◆ Your goal ◆
When the line containing "This screenshot has height=600, width=800." is found in the data below, copy it and each line after it through the line containing "Screen dimensions: 525x500", exactly and with no others.

◆ The data ◆

-=-=-

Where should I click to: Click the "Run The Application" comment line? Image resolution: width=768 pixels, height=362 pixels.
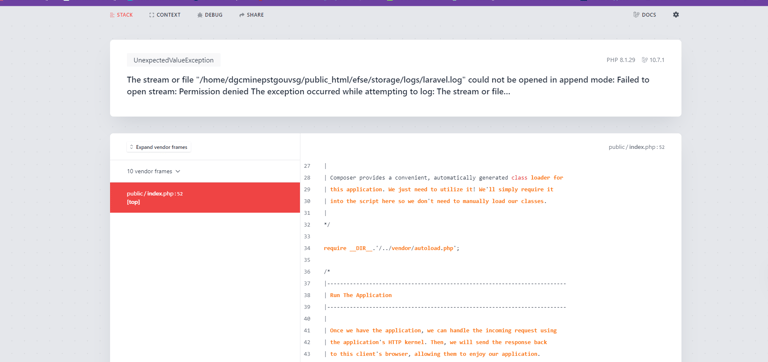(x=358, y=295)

-=-=-

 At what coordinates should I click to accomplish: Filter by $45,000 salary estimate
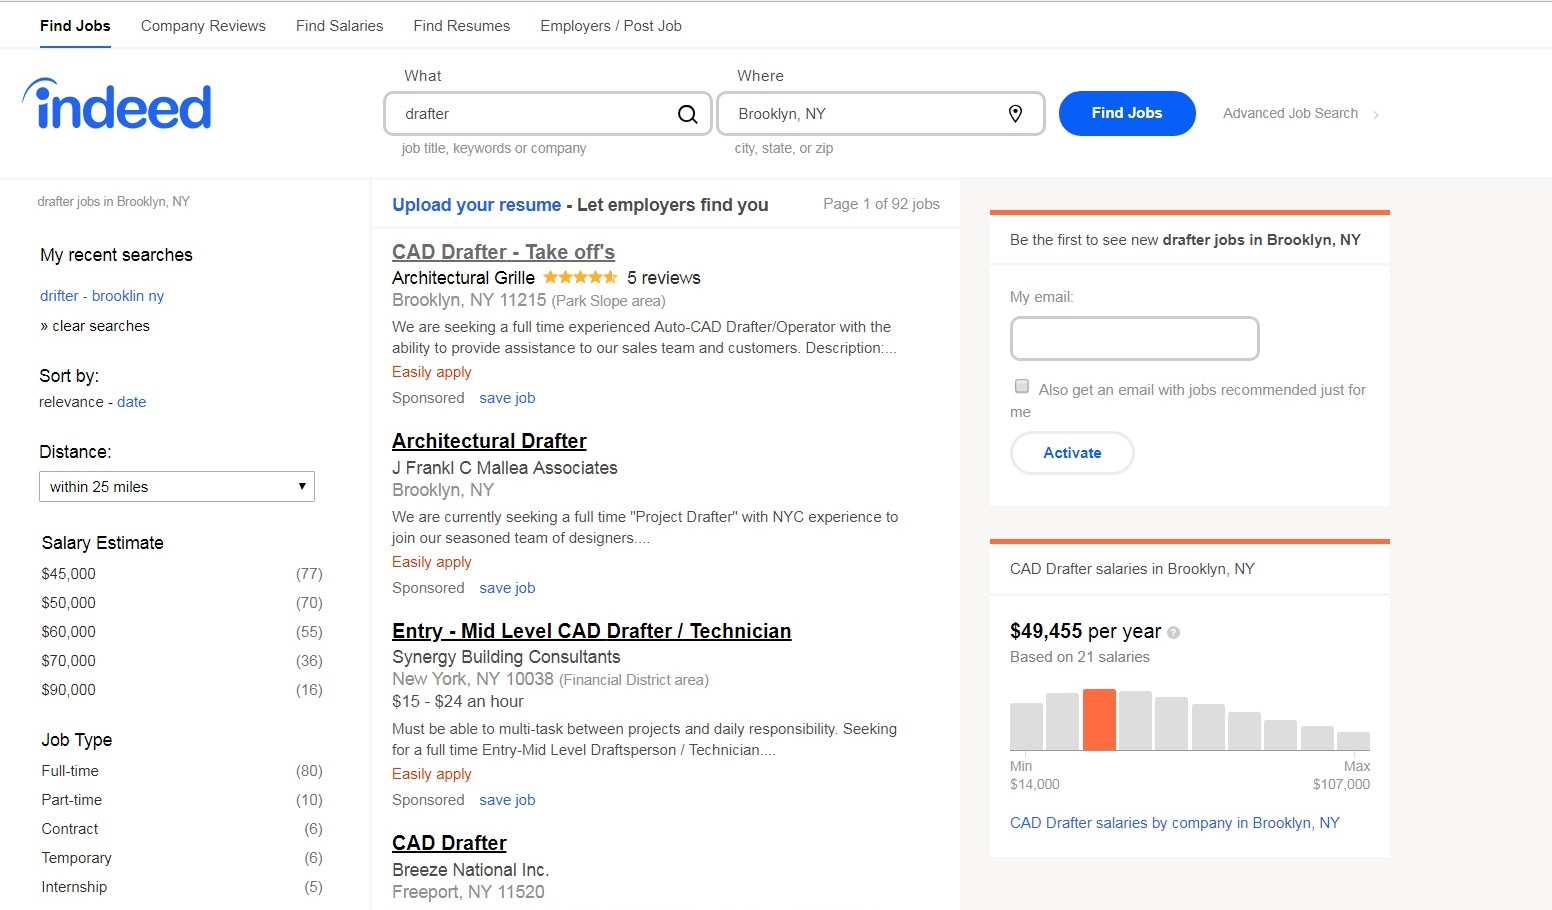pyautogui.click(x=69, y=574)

-=-=-

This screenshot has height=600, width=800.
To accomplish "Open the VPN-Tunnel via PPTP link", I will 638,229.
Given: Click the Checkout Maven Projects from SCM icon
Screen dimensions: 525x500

-=-=-

◆ Exercise answer ◆
This screenshot has height=600, width=800.
To accomplish "Open the VPN-Tunnel via PPTP link", I will 638,229.
Given: Click the Checkout Maven Projects from SCM icon
Screen dimensions: 525x500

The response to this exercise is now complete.